When Bill Dally joined Nvidia’s research lab in 2009, it was a modest operation with a dozen researchers focusing mainly on ray tracing. Fast forward to today, and the lab has grown into a 400-strong team driving breakthroughs in AI, robotics, and simulation all while helping propel Nvidia into a $4 trillion tech giant.
Dally, now Nvidia’s chief scientist, first connected with the company in 2003 while at Stanford. His initial plan to take a sabbatical after stepping down as chair of Stanford’s computer science department was quickly derailed by Nvidia’s leadership. CEO Jensen Huang and then-lab head David Kirk made a “full-court press” to bring him onboard.
“It wound up being kind of a perfect fit for my interests and my talents,” Dally recalled. “I think everybody’s always searching for the place in life where they can make the biggest contribution to the world. And I think for me, it’s definitely Nvidia.”

When he took charge in 2009, Dally pushed for rapid expansion, moving beyond ray tracing into areas like circuit design and very large-scale integration (VLSI). Soon, the lab turned its attention to AI-powered GPUs. As early as 2010, the team recognized the transformative potential of AI.
“We said this is amazing, this is gonna completely change the world,” Dally said. “We have to start doubling down on this… long before it was clearly relevant.”
With Nvidia now dominating the AI GPU market, the lab is pursuing its next big target: physical AI and robotics.
“Eventually robots are going to be a huge player in the world and we want to basically be making the brains of all the robots,” Dally said.
That mission is shared by Sanja Fidler, Nvidia’s vice president of AI research, who joined in 2018. Already working on robot simulation models at the time, she was personally recruited by Huang.
“Jensen told me, come work with me, not with us, not for us,” Fidler said. “It’s just such a great topic fit and at the same time was also such a great culture fit.”
Fidler established a Toronto-based lab focused on Omniverse, Nvidia’s platform for simulating physical AI. A major early challenge was acquiring and processing vast amounts of 3D data. Her team invested in differentiable rendering enabling AI to reverse the traditional graphics pipeline, turning 2D images or video into 3D models.
The lab’s first milestone, GANverse3D, launched in 2021, converting images into 3D models. By 2022, Nvidia introduced its Neural Reconstruction Engine to handle video, using data from robots and self-driving cars. These technologies now underpin the company’s Cosmos world AI models, unveiled at CES earlier this year.

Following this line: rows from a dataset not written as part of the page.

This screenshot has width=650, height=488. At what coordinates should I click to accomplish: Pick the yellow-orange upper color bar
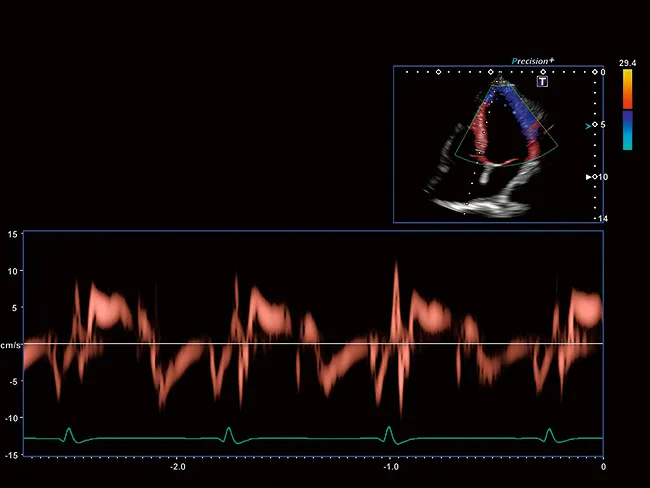(x=627, y=89)
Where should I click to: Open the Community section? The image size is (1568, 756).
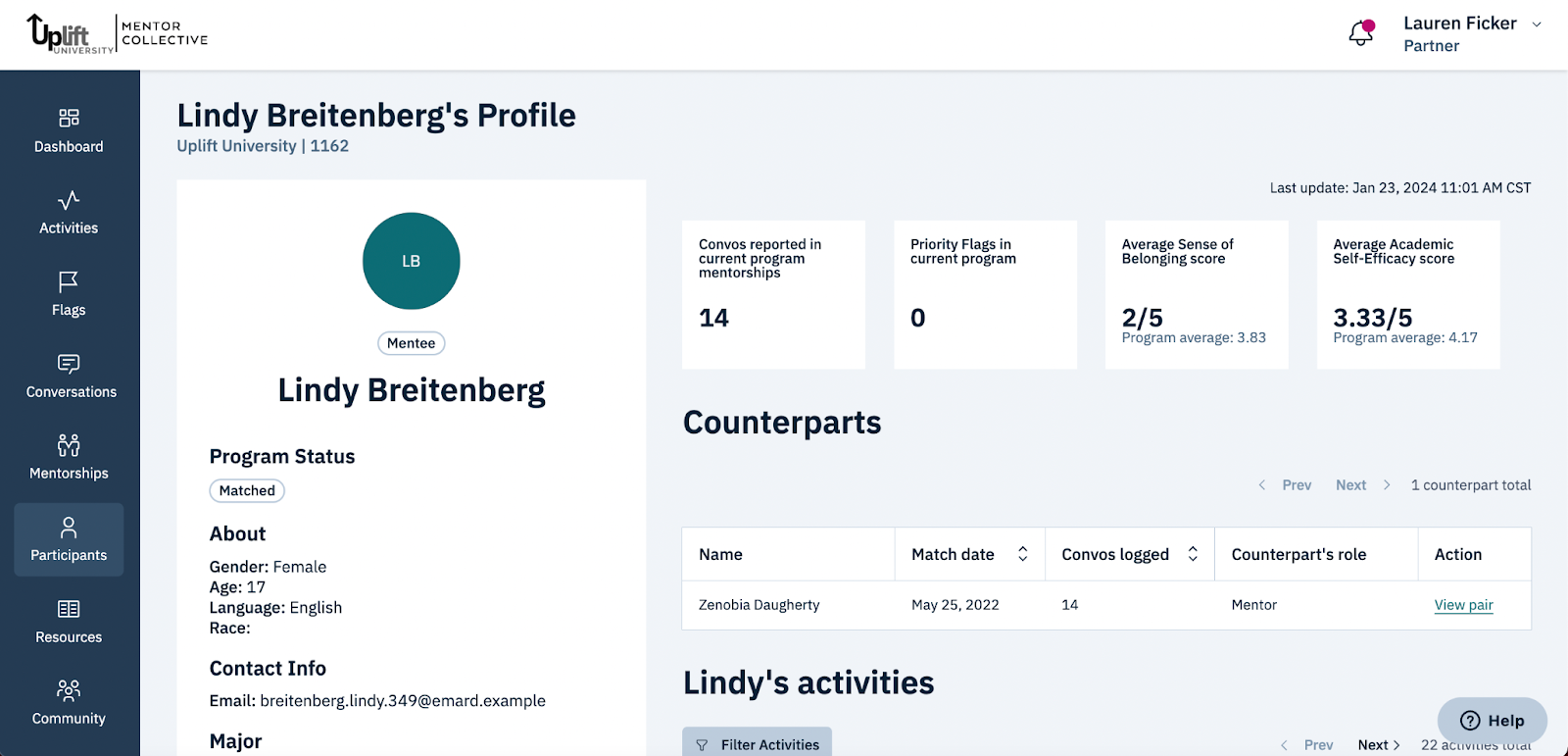pyautogui.click(x=68, y=702)
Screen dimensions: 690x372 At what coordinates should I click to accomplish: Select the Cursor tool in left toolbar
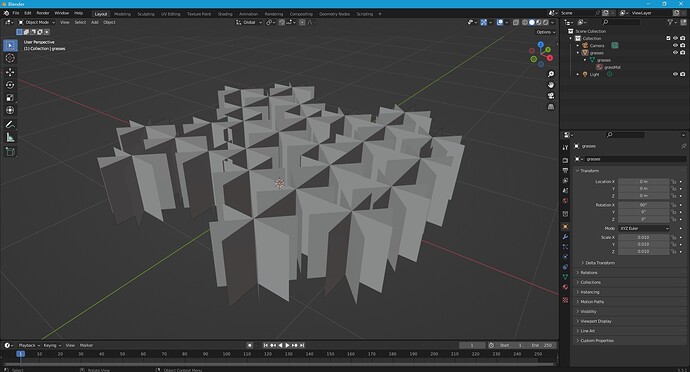[10, 58]
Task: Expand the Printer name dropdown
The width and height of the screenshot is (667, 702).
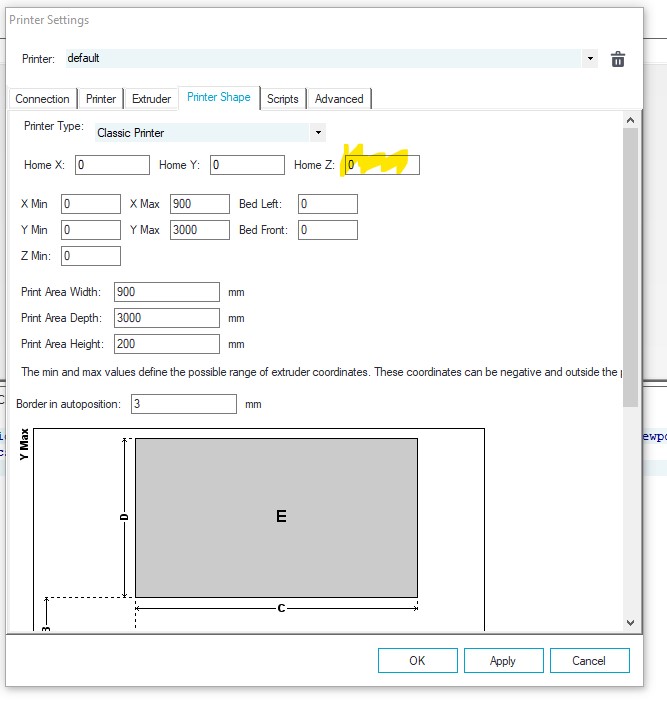Action: [x=591, y=59]
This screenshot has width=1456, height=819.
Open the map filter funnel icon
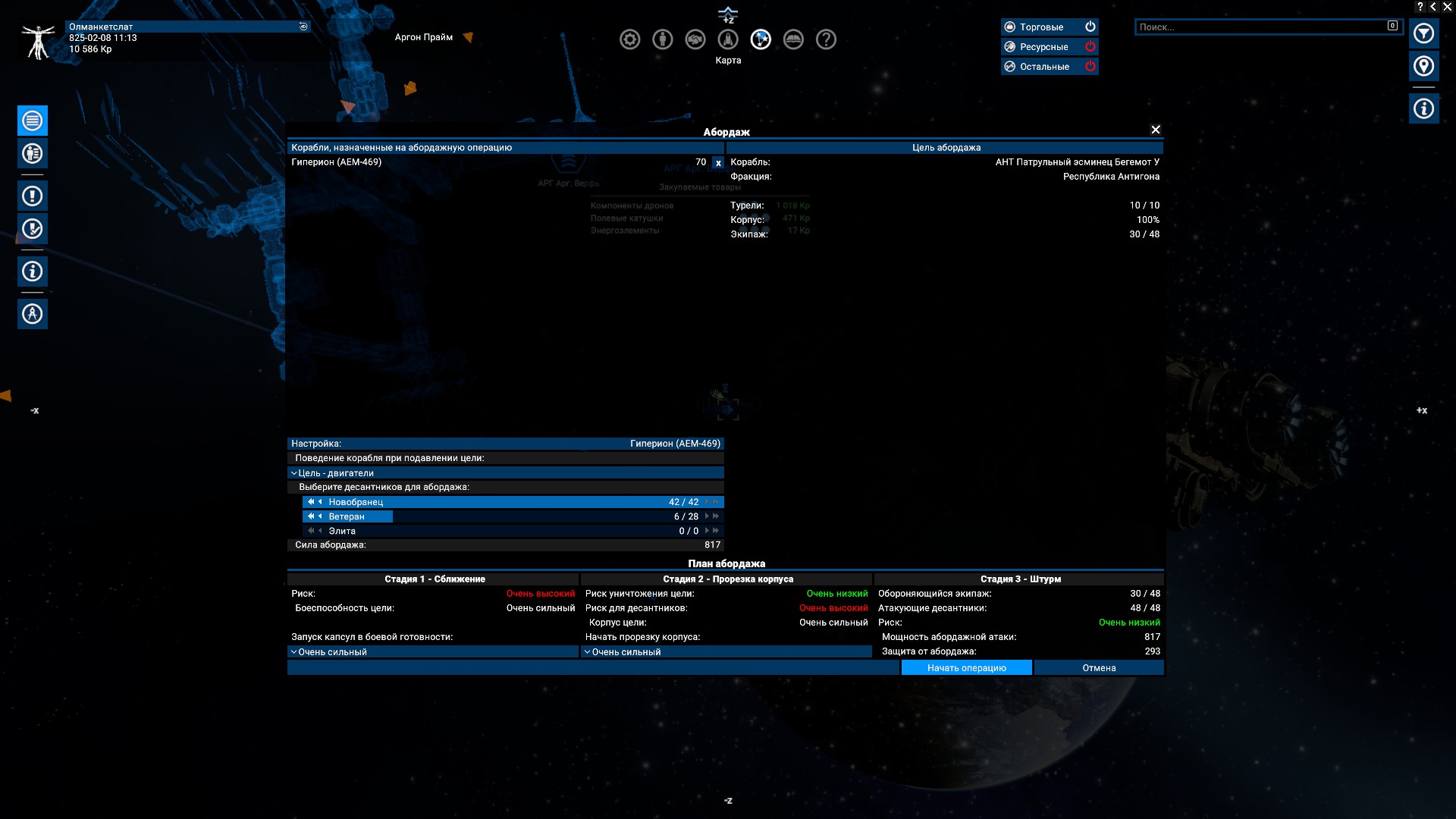[1423, 33]
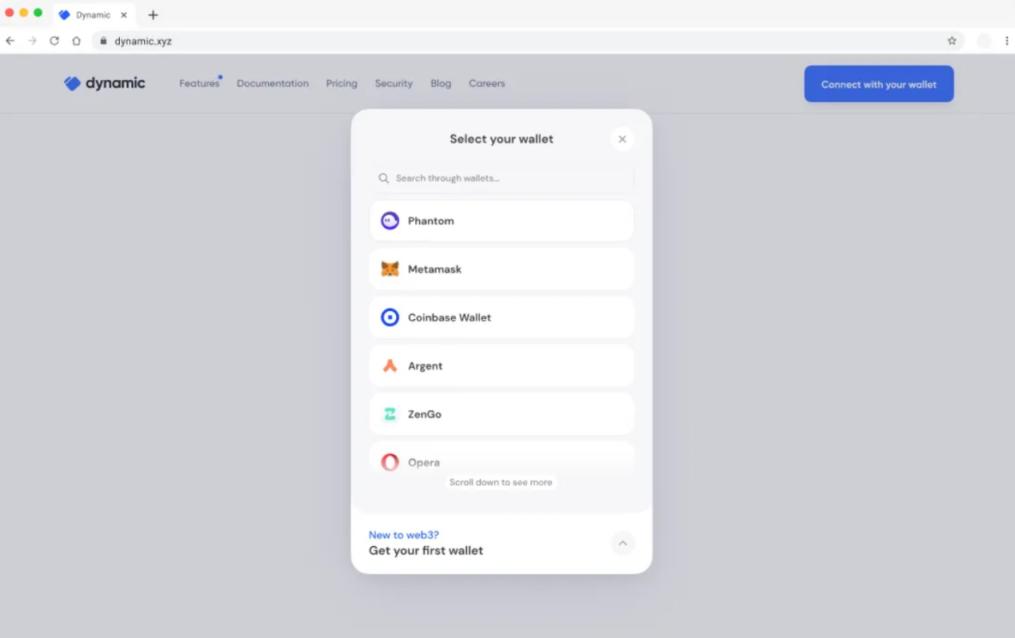Reload the page using browser refresh

point(54,41)
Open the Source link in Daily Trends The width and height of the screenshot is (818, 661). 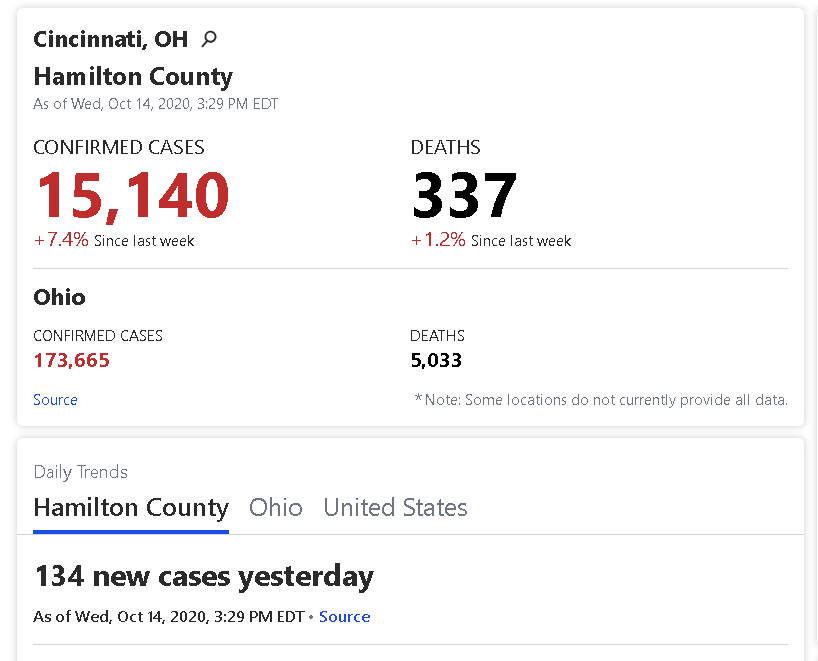344,617
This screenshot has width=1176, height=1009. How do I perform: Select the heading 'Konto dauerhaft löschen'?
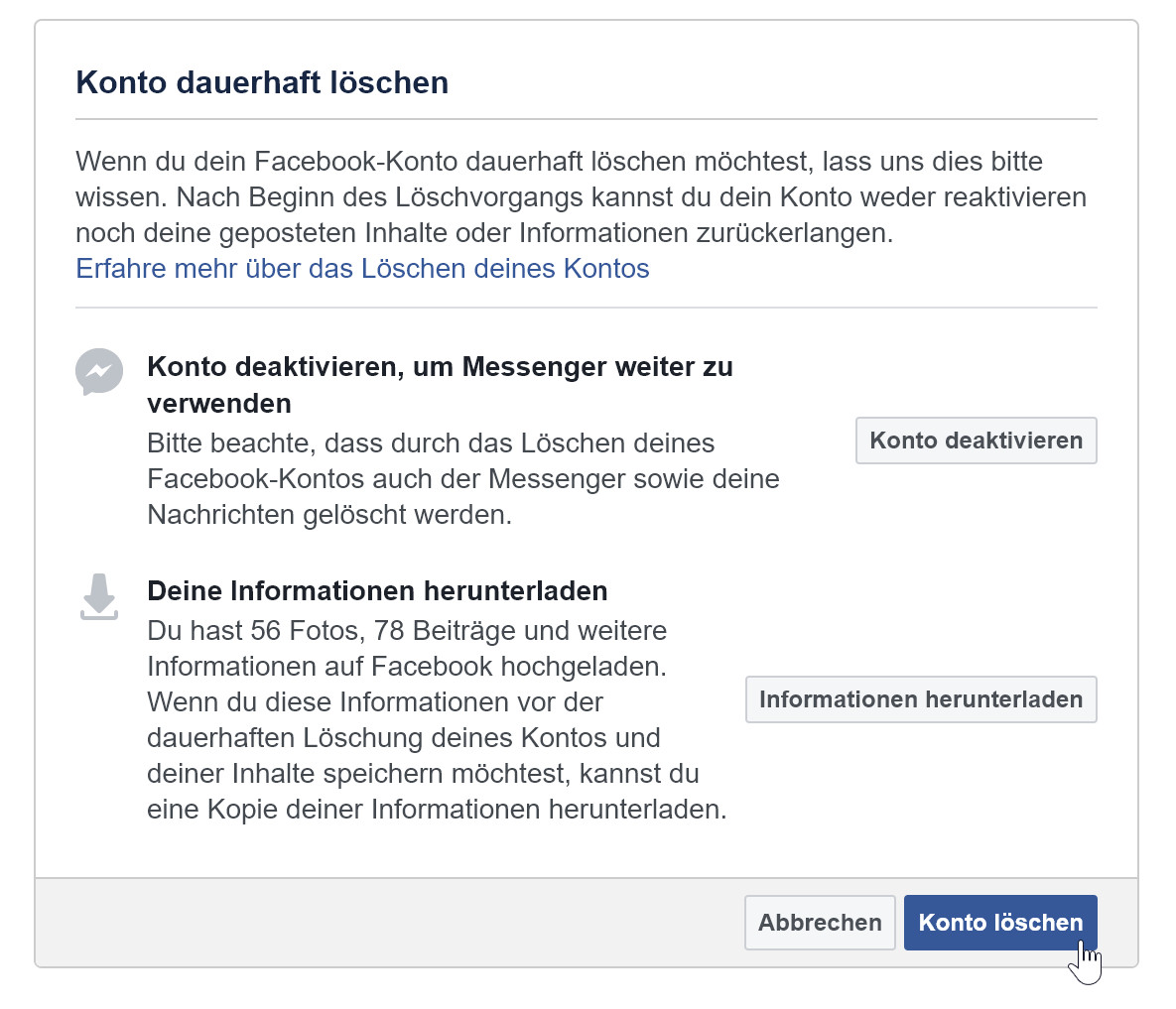tap(262, 82)
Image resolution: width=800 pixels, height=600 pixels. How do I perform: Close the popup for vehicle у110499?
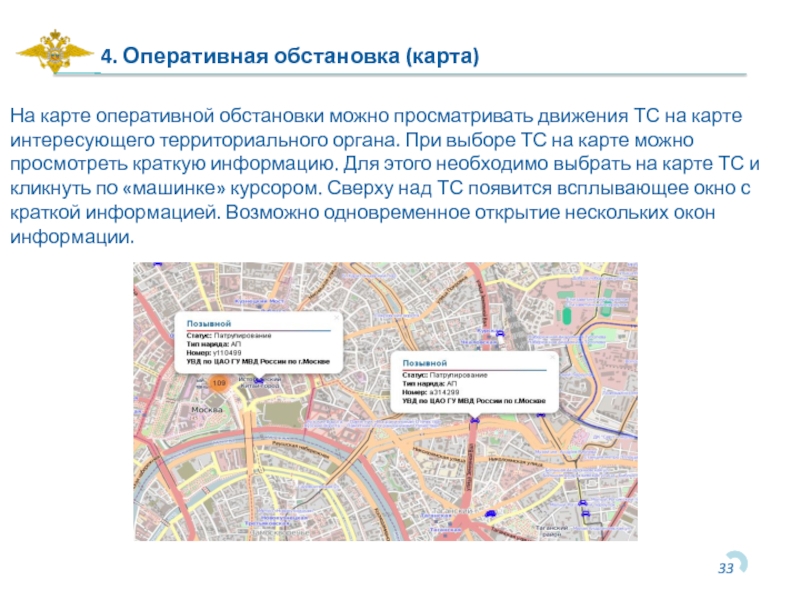click(x=337, y=316)
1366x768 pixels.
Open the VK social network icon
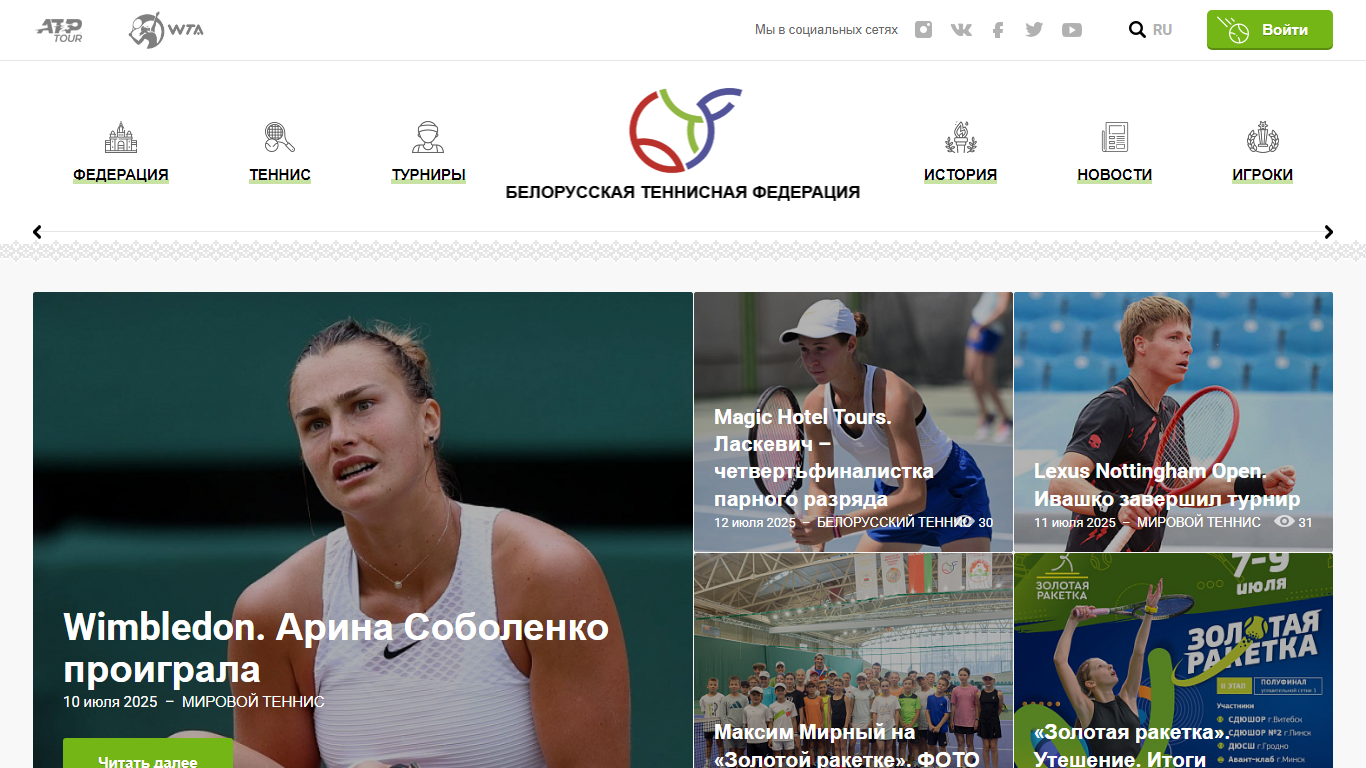pos(961,30)
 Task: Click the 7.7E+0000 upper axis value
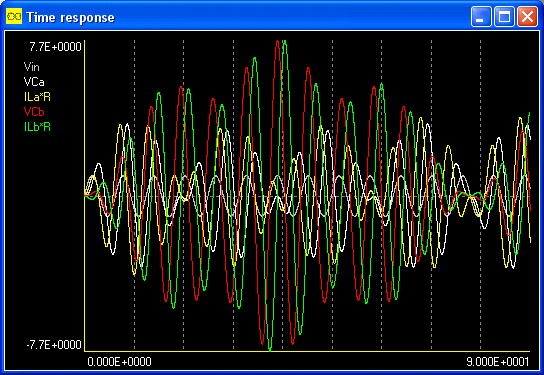56,47
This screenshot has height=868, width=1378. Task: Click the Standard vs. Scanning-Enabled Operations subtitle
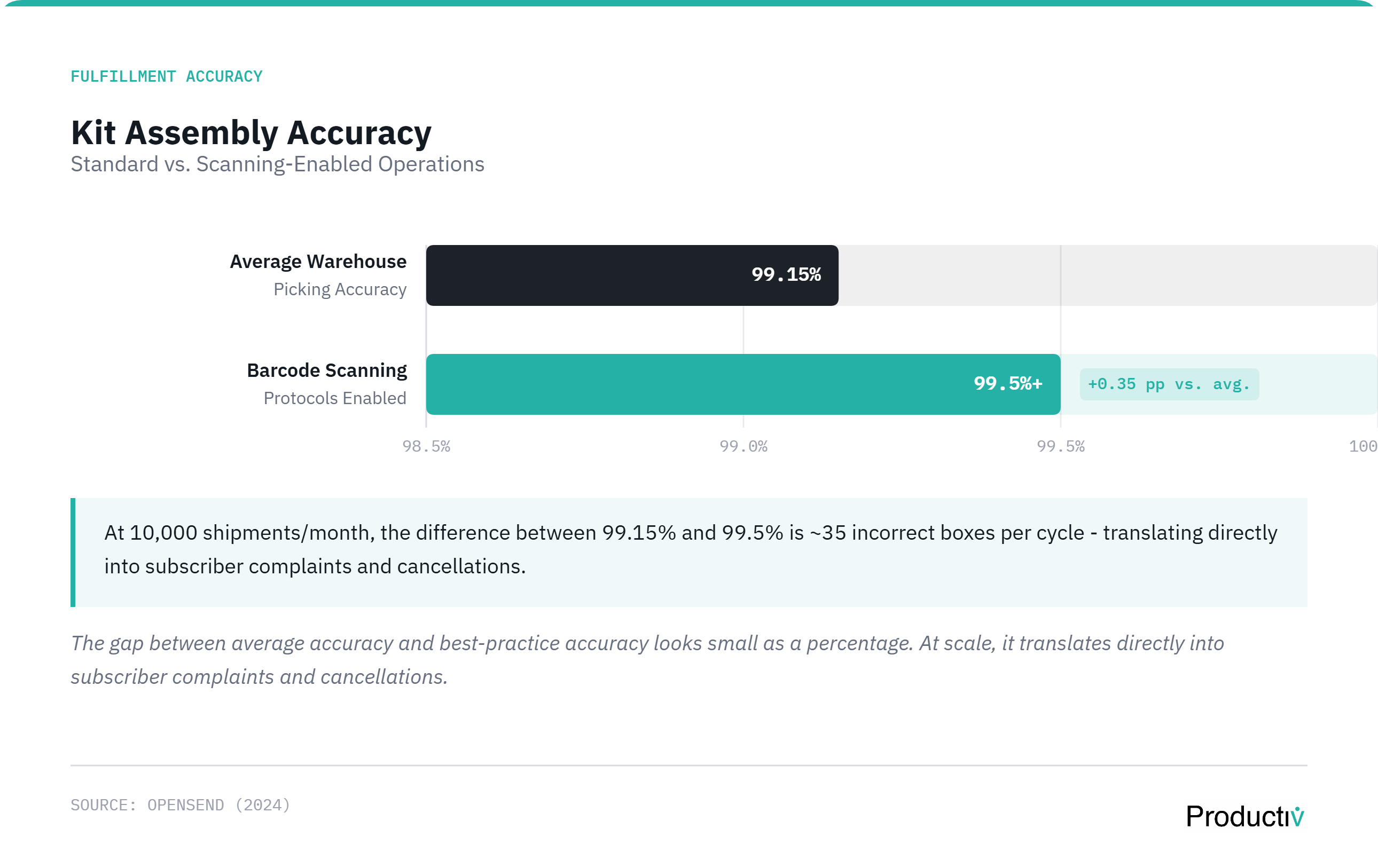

The focus now is on speed. “The robot doesn’t need to watch the world in the same time, in the same way as the world works,” Fidler explained. “It can watch it like 100x faster… they’re going to be tremendously useful for robotic or physical AI applications.”
At SIGGRAPH 2025, Nvidia announced a new generation of world AI models for creating synthetic training data, along with fresh libraries and infrastructure for robotics developers.
Still, both Dally and Fidler caution that humanoid robots in everyday life are years away. “We’re making huge progress and I think AI has really been the enabler here,” Dally said. “Starting with visual AI for perception, then generative AI for planning and manipulation… as we solve each problem and data grows, these robots are going to grow.”